ArrayBlockingQueue

ArrayBlockingQueue is a classic “bounded buffer” backed by a fixed-size array. It uses a single ReentrantLock and two Condition objects to manage access and blocking.

Source Code #

View Source on GitHub

Implementation Mechanism #

ArrayBlockingQueue maintains its elements in a circular array. It uses takeIndex and putIndex to track the next element to remove and the next slot for insertion. Both producers and consumers must acquire the same lock to perform any operation.

final ReentrantLock lock;
private final Condition notEmpty;
private final Condition notFull;

int takeIndex; // Index for next take
int putIndex;  // Index for next put
int count;     // Number of elements

Implementation Details #

Circular Array Mechanics #

The queue uses modular arithmetic for circular indexing:

static final int inc(int i, int modulus) {
    if (++i >= modulus) i = 0;
    return i;
}

static final int dec(int i, int modulus) {
    if (--i < 0) i = modulus - 1;
    return i;
}

Core Operations #

Enqueue (put/offer):

private void enqueue(E e) {
    final Object[] items = this.items;
    items[putIndex] = e;
    if (++putIndex == items.length) putIndex = 0; // Wrap around
    count++;
    notEmpty.signal(); // Wake up waiting consumers
}

Dequeue (take/poll):

private E dequeue() {
    final Object[] items = this.items;
    @SuppressWarnings("unchecked")
    E e = (E) items[takeIndex];
    items[takeIndex] = null; // Help GC
    if (++takeIndex == items.length) takeIndex = 0; // Wrap around
    count--;
    if (itrs != null) itrs.elementDequeued();
    notFull.signal(); // Wake up waiting producers
    return e;
}

Blocking Operations #

Put (blocks when full):

public void put(E e) throws InterruptedException {
    Objects.requireNonNull(e);
    final ReentrantLock lock = this.lock;
    lock.lockInterruptibly();
    try {
        while (count == items.length)
            notFull.await(); // Wait until not full
        enqueue(e);
    } finally {
        lock.unlock();
    }
}

Take (blocks when empty):

public E take() throws InterruptedException {
    final ReentrantLock lock = this.lock;
    lock.lockInterruptibly();
    try {
        while (count == 0)
            notEmpty.await(); // Wait until not empty
        return dequeue();
    } finally {
        lock.unlock();
    }
}

Timed Operations #

Timed versions use awaitNanos() for timeout handling:

public boolean offer(E e, long timeout, TimeUnit unit)
    throws InterruptedException {
    Objects.requireNonNull(e);
    long nanos = unit.toNanos(timeout);
    final ReentrantLock lock = this.lock;
    lock.lockInterruptibly();
    try {
        while (count == items.length) {
            if (nanos <= 0L)
═══
Stated problem A: According to the ArrayBlockingQueue page, what does ArrayBlockingQueue use to manage access and blocking?
Stated problem B: Write out the portion of the ArrayBlockingQueue page between "Implementation Mechanism #" and "perform any operation.", inclusive.
Stated problem C: Continue the ArrayBlockingQueue page from the point where it stops.
The items below have no connection to the ArrayBlockingQueue page.

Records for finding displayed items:
═══
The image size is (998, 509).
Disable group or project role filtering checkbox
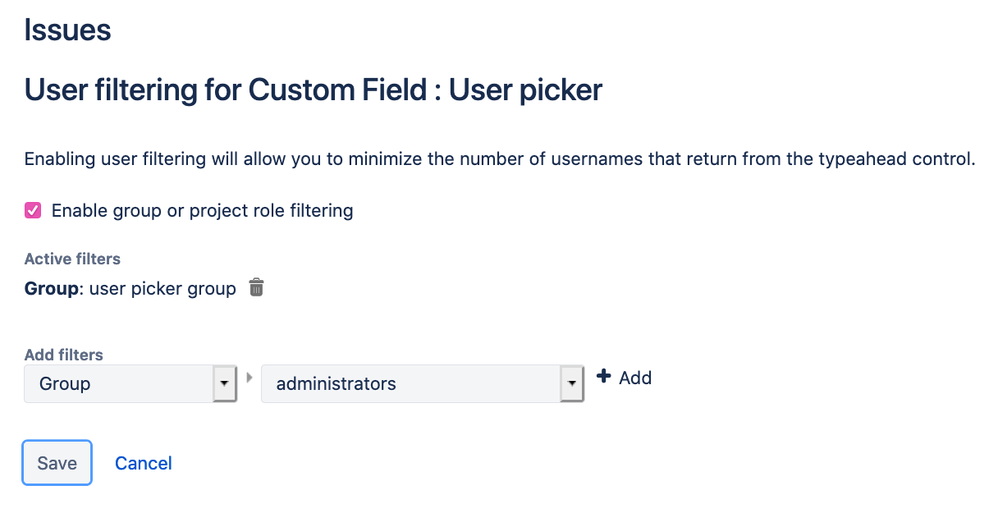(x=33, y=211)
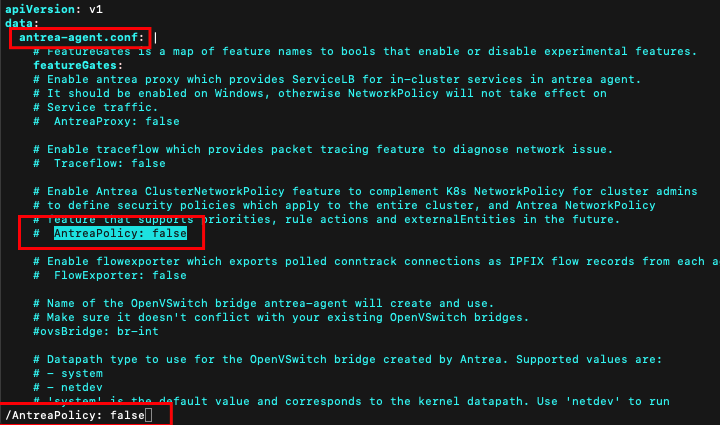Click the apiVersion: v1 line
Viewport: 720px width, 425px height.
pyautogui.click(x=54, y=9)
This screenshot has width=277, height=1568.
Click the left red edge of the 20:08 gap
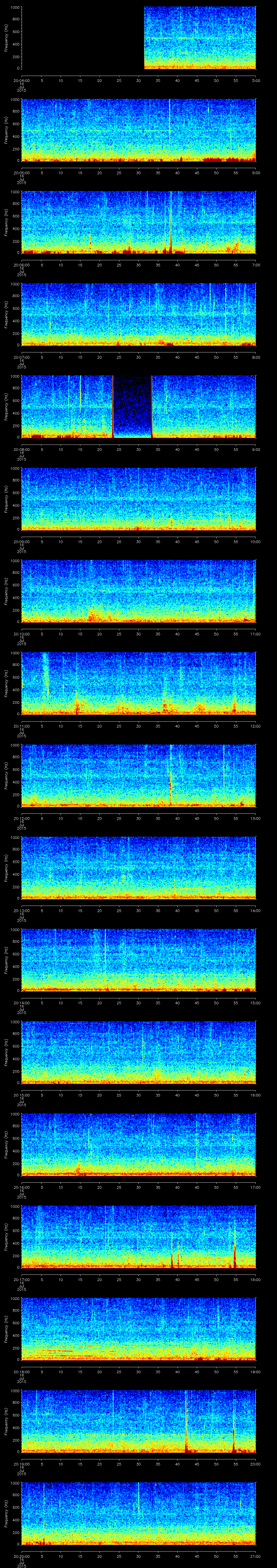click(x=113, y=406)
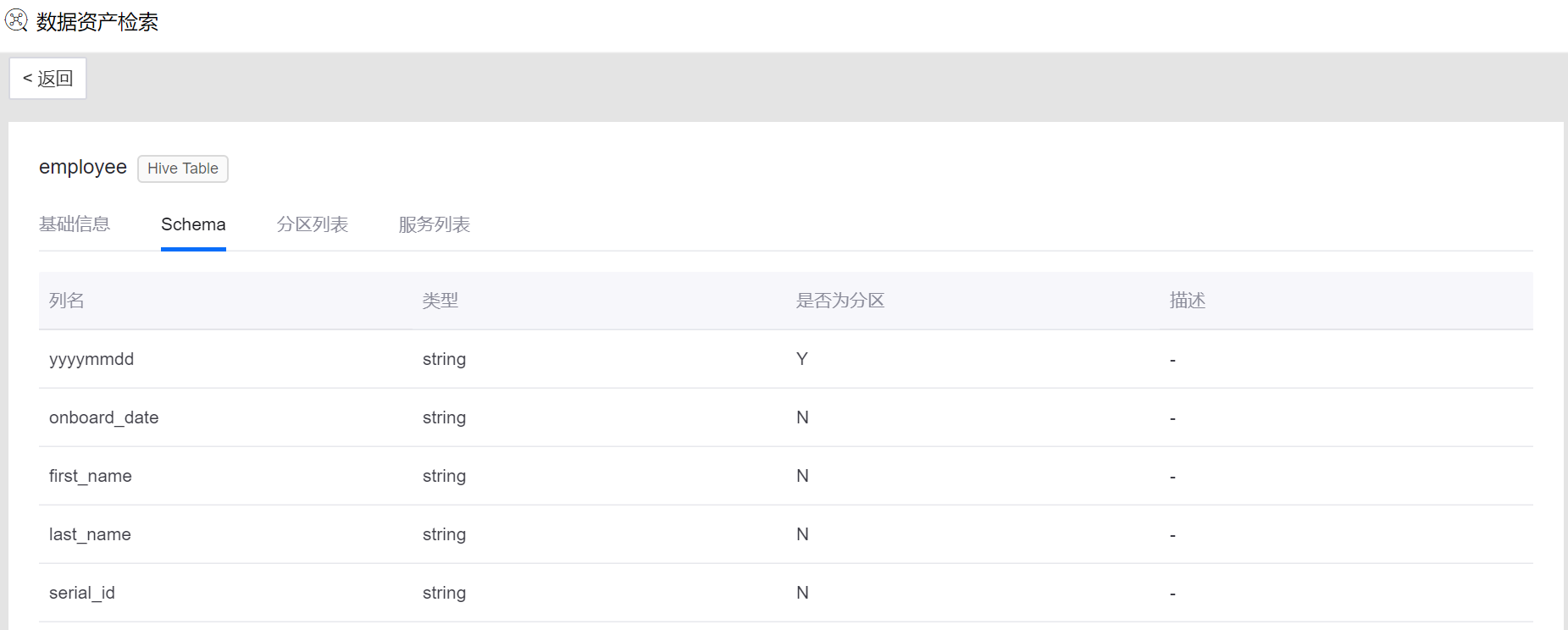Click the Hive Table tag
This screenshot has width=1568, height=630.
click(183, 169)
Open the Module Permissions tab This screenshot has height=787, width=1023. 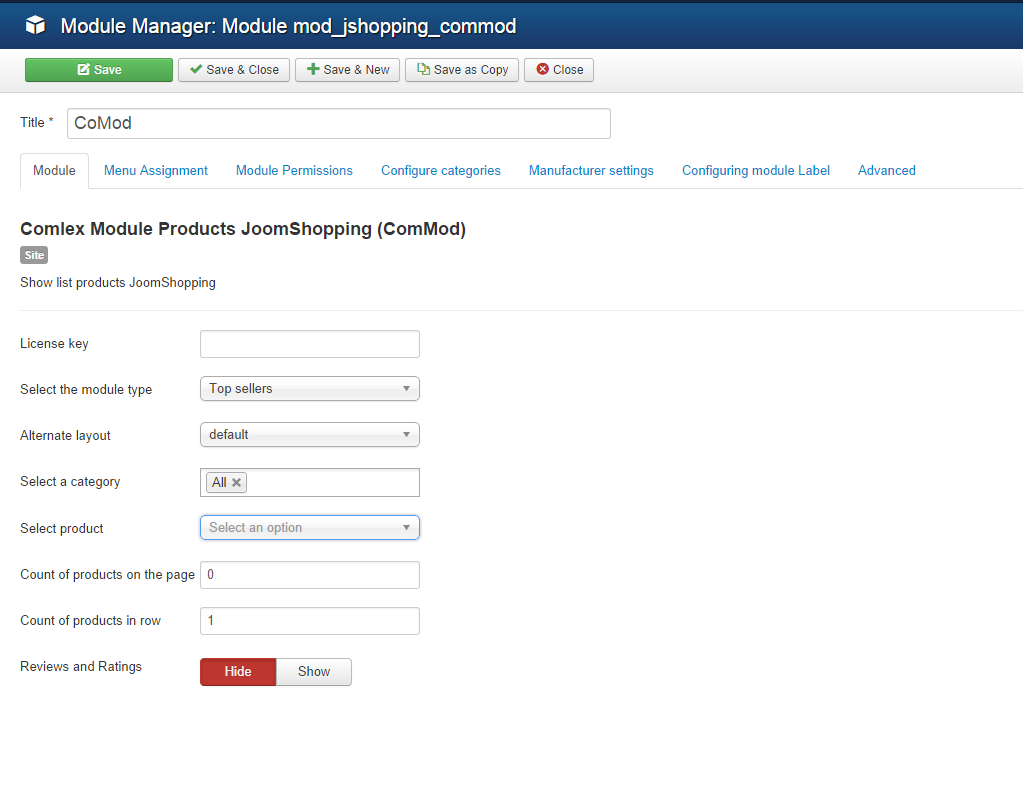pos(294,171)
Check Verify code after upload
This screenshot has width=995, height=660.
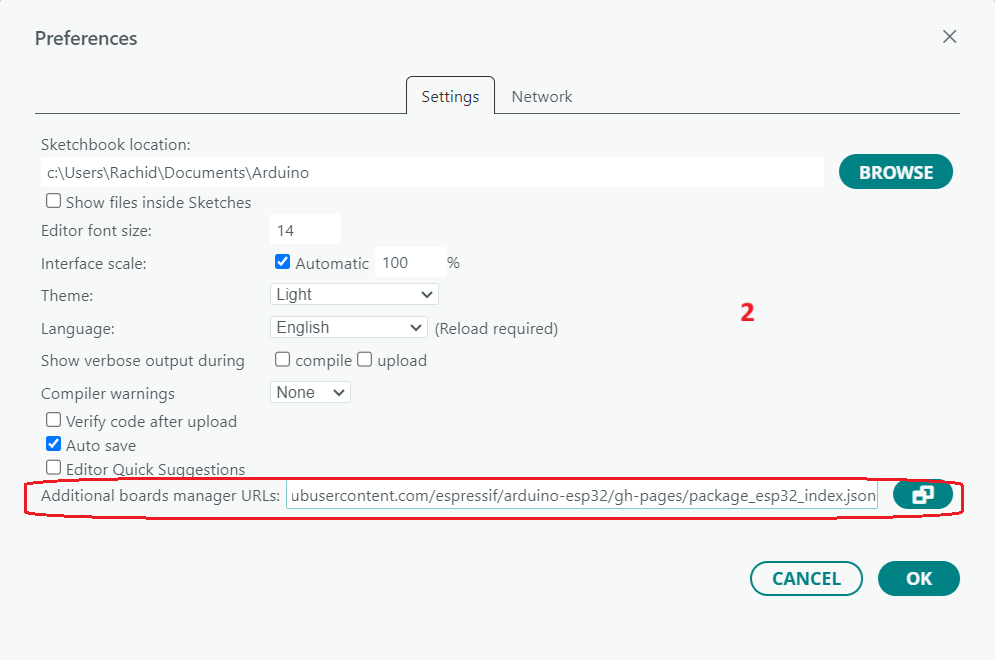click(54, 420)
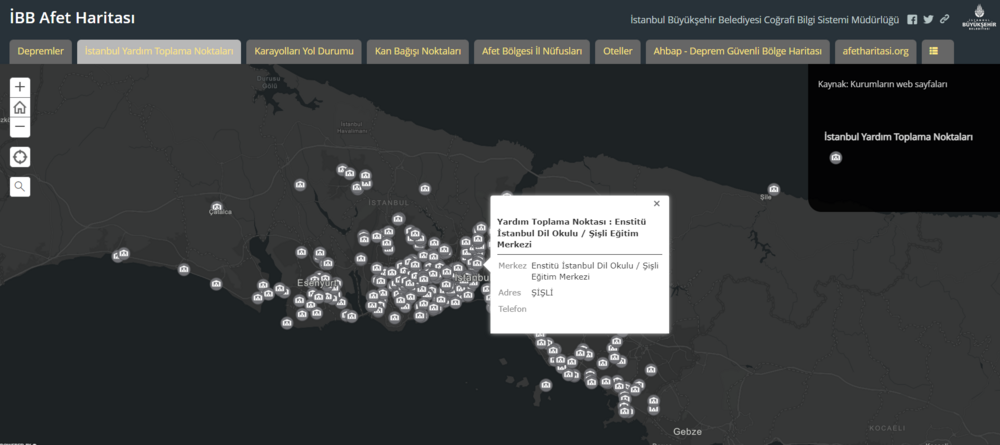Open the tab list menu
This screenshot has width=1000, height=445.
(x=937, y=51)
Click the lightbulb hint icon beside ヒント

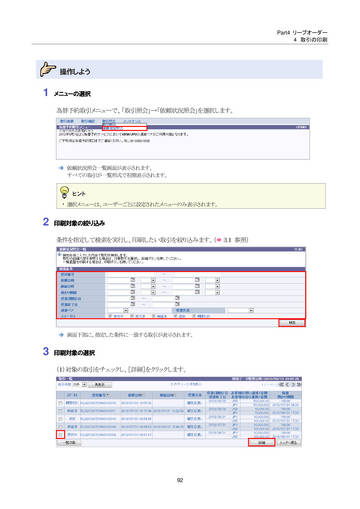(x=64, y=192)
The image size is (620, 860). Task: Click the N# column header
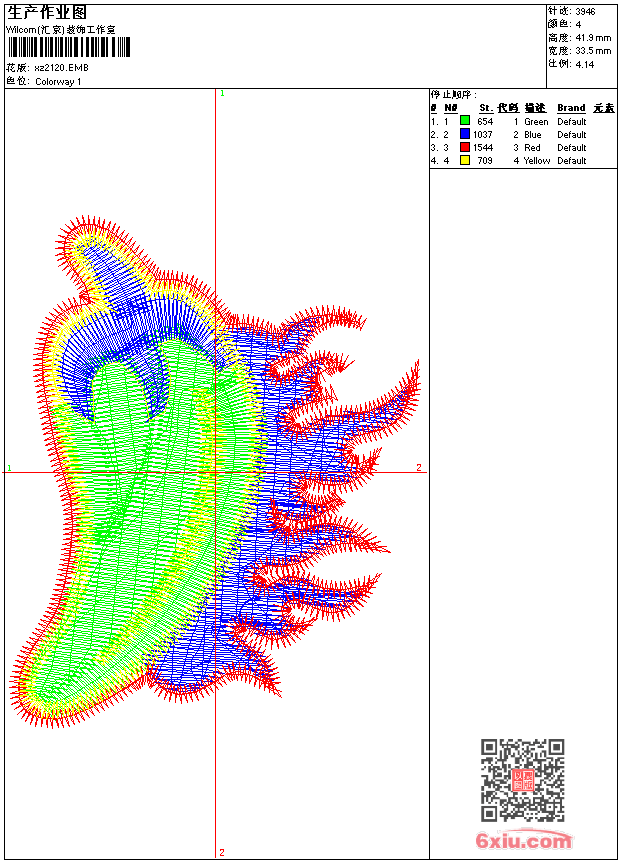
═══
Result A: A single ReentrantLock and two Condition objects.

Result B:
Implementation Mechanism #

ArrayBlockingQueue maintains its elements in a circular array. It uses takeIndex and putIndex to track the next element to remove and the next slot for insertion. Both producers and consumers must acquire the same lock to perform any operation.

Result C:
                return false;
            nanos = notFull.awaitNanos(nanos);
        }
        enqueue(e);
        return true;
    } finally {
        lock.unlock();
    }
}

Iterator Support #

The queue tracks active iterators with the Itrs class:

transient Itrs itrs; // Shared state for currently active iterators

static final class Itrs {
    // ... iterator tracking logic
    void elementDequeued() {
        // Update iterator state when elements are removed
    }
    void removedAt(int removeIndex) {
        // Handle interior removals
    }
}

Removal Operations #

Interior removals require shifting elements:

void removeAt(final int removeIndex) {
    final Object[] items = this.items;
    if (removeIndex == takeIndex) {
        // Fast path: removing front item
        items[takeIndex] = null;
        if (++takeIndex == items.length) takeIndex = 0;
        count--;
        if (itrs != null) itrs.elementDequeued();
    } else {
        // Interior remove: slide over all others
        for (int i = removeIndex, putIndex = this.putIndex;;) {
            int pred = i;
            if (++i == items.length) i = 0;
            if (i == putIndex) {
                items[pred] = null;
                this.putIndex = pred;
                break;
            }
            items[pred] = items[i]; // Shift elements left
        }
        count--;
        if (itrs != null) itrs.removedAt(removeIndex);
    }
    notFull.signal();
}

Construction #

public ArrayBlockingQueue(int capacity, boolean fair) {
    if (capacity <= 0)
        throw new IllegalArgumentException();
    this.items = new Object[capacity];
    lock = new ReentrantLock(fair);
    notEmpty = lock.newCondition();
    notFull =  lock.newCondition();
}

The fairness parameter affects the ReentrantLock behavior:

fair = true: FIFO ordering for waiting threads (lower throughput)
fair = false: Unspecified ordering (higher throughput)

Canonical Usage #

When to use: Use ArrayBlockingQueue when you have a fixed, known capacity requirement and want to minimize memory allocation overhead. It is best suited for scenarios where the producer and consumer are operating at similar speeds, as the single lock can become a bottleneck under high contention.

Common Patterns:

Fairness Policy: You can construct it with fair = true to ensure FIFO ordering of waiting threads, although this significantly reduces throughput.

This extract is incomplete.